Some of you may be wondering why I recommend @media over @import. The answer is simple: @import still requires the download of additional CSS files and fewer requests means better performance.

Returning to the markup, if we switch the asset paths for this new, single CSS file and the JavaScript files from absolute to site root relative URLs (i.e. URLs that start with a leading slash), we can further reduce the size of the HTML file:

<link rel="stylesheet" href="/main.css" media="all">
<script src="/js/jquery-1.4.3.min.js"></script>
<script src="/js/Image-Viewer/jquery.fancybox-1.3.4.pack.js"></script>
<script src="/js/customTransition.js"></script>

Next up is the JavaScript. As with the CSS, the JavaScript can be combined to reduce the number of requests to the server. If you decide to munge JavaScript files manually, it’s usually recommended that you comment your code well so you know what each piece is when you need to edit the file later.

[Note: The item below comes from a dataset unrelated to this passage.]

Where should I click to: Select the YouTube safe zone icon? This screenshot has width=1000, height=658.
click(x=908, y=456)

Here’s an example:

/*
 * jQuery JavaScript Library v1.4.3
 … remainder of comment and code … */

/*
 * FancyBox - jQuery Plugin
 … remainder of comment and code … */

/*
 * My custom JS code
 … remainder of comment and code … */

Switching to a single combined JavaScript file for these three scripts would reduce the number of server requests (and the markup), which is pretty sweet:

<link rel="stylesheet" href="/main.css" media="all">
<script src="/js/main.js"></script>

Combining this code to minimize requests can be a balancing act, in which caching and “last-modified” dates on files play a role as well. Your site’s custom code may be changing quite often, and if that is the case, you may want to keep the relatively static JavaScript code from 3rd party libraries in one location so that it doesn’t have to be re-downloaded whenever you tweak your custom code. It would require more server requests, but may end up serving your users better on the whole. And if the library files are already cached, only the headers will be re-downloaded.

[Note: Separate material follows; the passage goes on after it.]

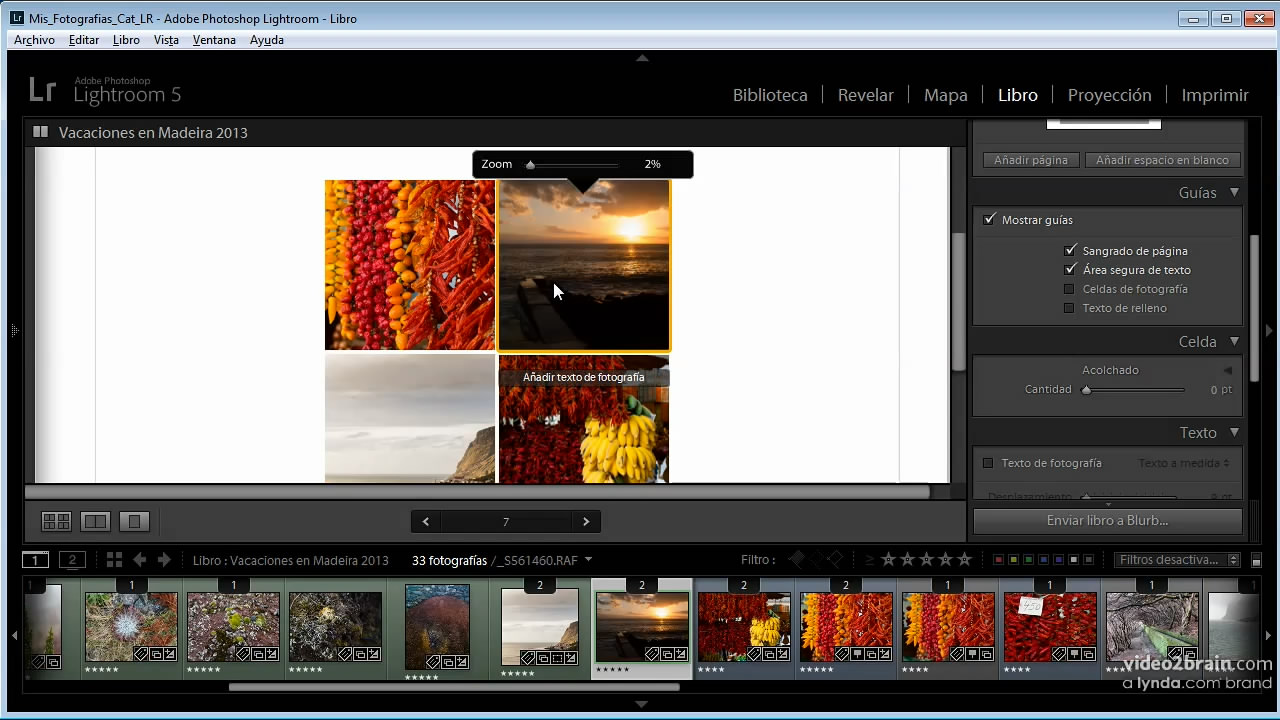Click Añadir página button
Screen dimensions: 1280x720
coord(1030,160)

Of course, since many web sites probably use the same libraries as your site, you might want to use that to your advantage. JQuery, for example, is a very popular library and you might get better performance if you include it from an external source, such as the Google Libraries API and accompanying Content Delivery Network (CDN). Doing so can have two positive effects on your load speed: 1) chances are pretty good that Google’s servers are a helluvalot faster than anything you can afford, so your users will be delivered the file quickly; 2) with a number of sites relying on that same CDN source file for jQuery, there’s an excellent chance your user’s browser may already have the file cached, in which case it won’t be downloaded again for use on your site.

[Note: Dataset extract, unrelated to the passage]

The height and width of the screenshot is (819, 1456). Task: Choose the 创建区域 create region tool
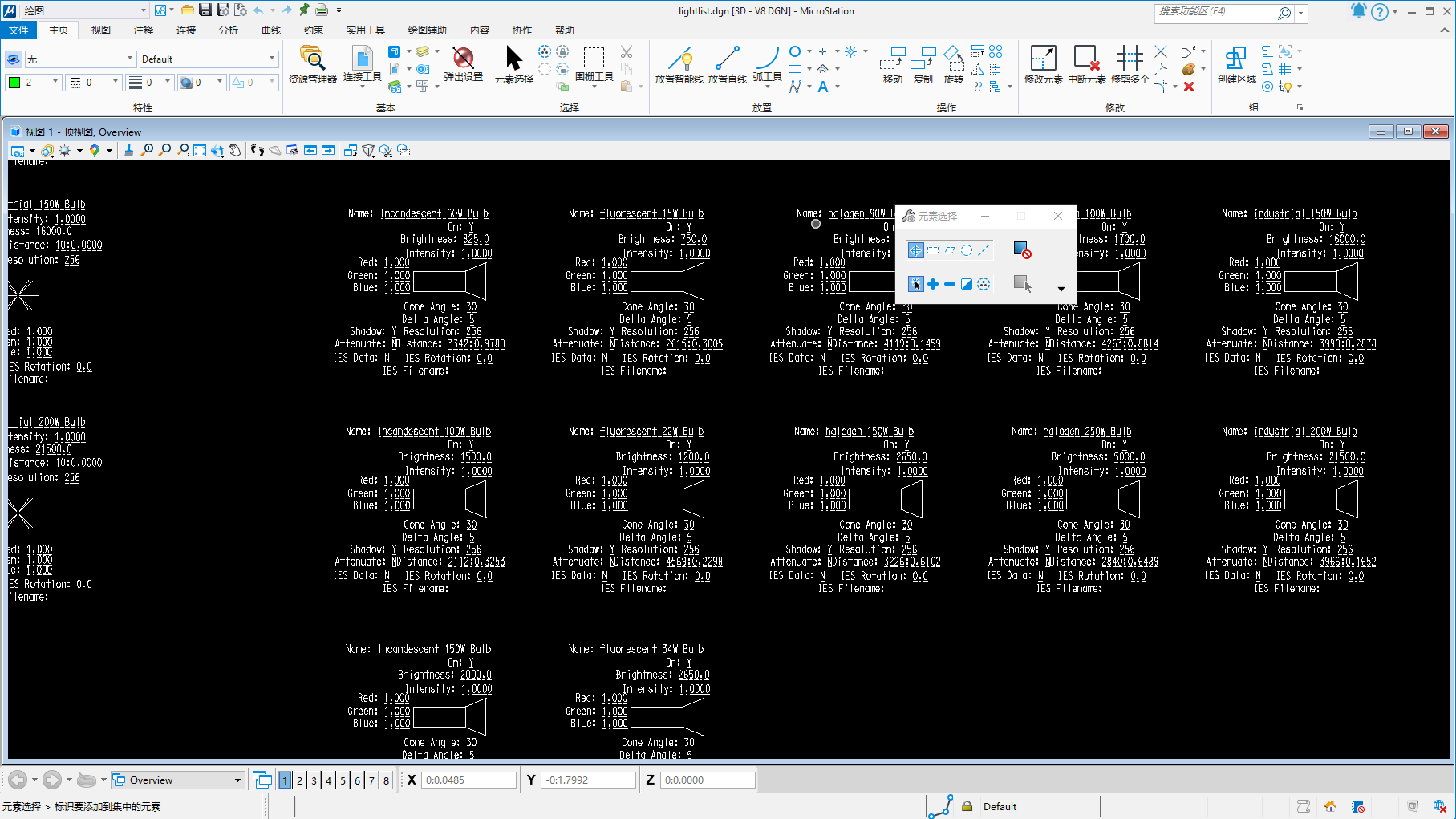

Here’s how that might look:

<link rel="stylesheet" href="/main.css" media="all">
<script src="//ajax.googleapis.com/ajax/libs/jquery/1.4.3/jquery.min.js"></script>
<script src="/js/main.js"></script>

Also, if you’re worried about the rare chance that Google’s CDN is down, you can test whether or not jQuery was downloaded successfully, and, if not, fall back to linking to a local copy of the file (code pattern courtesy of the HTML5 Boilerplate project):

<link rel="stylesheet" href="/main.css" media="all">
<script src="//ajax.googleapis.com/ajax/libs/jquery/1.4.3/jquery.js"></script>
<script>window.jQuery || document.write("<script src='/js/jquery-1.4.3.min.js'>\x3C/script>")</script>
<script src="/js/main.js"></script>

Reorganize!

Code organization can be as important to your page’s performance as how many script and style tags are in your page to begin with. As browsers are parsing an HTML file, they stop the processing and rendering of the page when they encounter style or script elements.

In the case of CSS, browsers wait until they have downloaded all style rules before proceeding to render the page; including them in the head of the document ensures your pages begin rendering quickly. Thankfully, multiple CSS files can also be downloaded simultaneously, further speeding up the process.

The browser stops rendering when loading JavaScript files as well, but it has an additional restriction: only one JavaScript file can be downloaded at a time, even if the files come from different hostnames or domains. Consequently, including multiple JavaScript files in the head of your document can have a huge effect on both the perceived and actual load times of your pages.

If at all possible, move JavaScript includes to the bottom of your document:

  <!-- document -->
  <script src="//ajax.googleapis.com/ajax/libs/jquery/1.4.3/jquery.min.js"></script>
  <script>window.jQuery || document.write("<script src='/js/jquery-1.4.3.min.js'>\x3C/script>")</script>
  <script src="/js/main.js"></script>
</body>

Compress!

My final recommendation for improving the speed with which this page loads would be to apply compression wherever possible.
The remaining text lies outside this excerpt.